The Monster Walks USA, NR, 57 m, 1932
As was the case with many early sound pictures, The Monster Walks contains more babble than a Yenta coffee klatch. (Once upon a time, Hollywood actually thought people wanted a lot of talking in their “talkies.”) The old admonition, “show, don’t tell,” goes unobserved; every clue in this by-the-numbers murder mystery is communicated through painfully stilted dialogue. (The whole affair put me in the mind of a bad John Willard play.) Characters carry on about this, that and the other, but the primitive sound technology renders a lot of their yammering nearly unintelligible. (Everything sounds flat and tinny.) The screenplay by Richard Ellis, who also penned Charlie Chan in Egypt and other such forgettable items, is plodding, uninspired. As an actor himself, you’d think Ellis could’ve come up with some lines that the film’s players would’ve been happy to sink their teeth into, but it looks like the poor devils had a tough go at even getting their mouths wrapped around his words. After the stage is set, the will is read and the yawns ensue. Of course, most of the visitors aren’t too thrilled when they learn that the late Dr. Earlton has bequeathed his entire estate to his daughter, Ruth (Vera Reynolds). In the event of Ruth’s passing, her paralyzed uncle, Robert (Sheldon Lewis), will inherit the mother lode, and if he’s to buy the farm… Well, let’s just say that Dr. Earlton’s long-loyal servants (who feel that their former boss really stuck it to them from beyond the grave) have their work cut out for them. The incessantly shrieking ape downstairs, Yogi, has a paw in their naughty scheme, which leads to a good share of the Earlton clan meeting up with their patriarch in the sweet hereafter. The Monster Walks may be of some interest to classic
movie buffs as it features the unfortunate Willie Best in one of his earliest
screen appearances. As Exodus the limo driver, Best (billed here as Sleep n’

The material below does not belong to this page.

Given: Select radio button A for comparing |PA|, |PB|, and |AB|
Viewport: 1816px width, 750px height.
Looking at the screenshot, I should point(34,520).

Eat, the degrading identity he was forced to assume for most of the ‘30s)
isn’t given much to do except loaf about and make dim asides. (That was his
forte, odious as it may have been.) Bob Hope, who worked with Best in The
Ghost Breakers, once described his co-star as one of the finest actors in
the biz. Even if you take Best’s entire body of work into account, it’s hard
to figure out what Old Ski Nose was raving about. Best, God bless his soul,
persevered in a business that wasn’t too respectful of performers with skin
the color of “coal bin ebony,” but he was a one trick pony at, er, best. If
you want to check out a couple of early horror shows where blacks weren’t
required to behave like imbeciles, I recommend Invisible
Ghost or Son of Ingagi. Not great
films by any stretch, but in terms of giving African-Americans their proper
respect, they were years ahead of their time. August 7, 2009 © Copyright 2009 by Edward Larsen Terkelsen. All rights reserved.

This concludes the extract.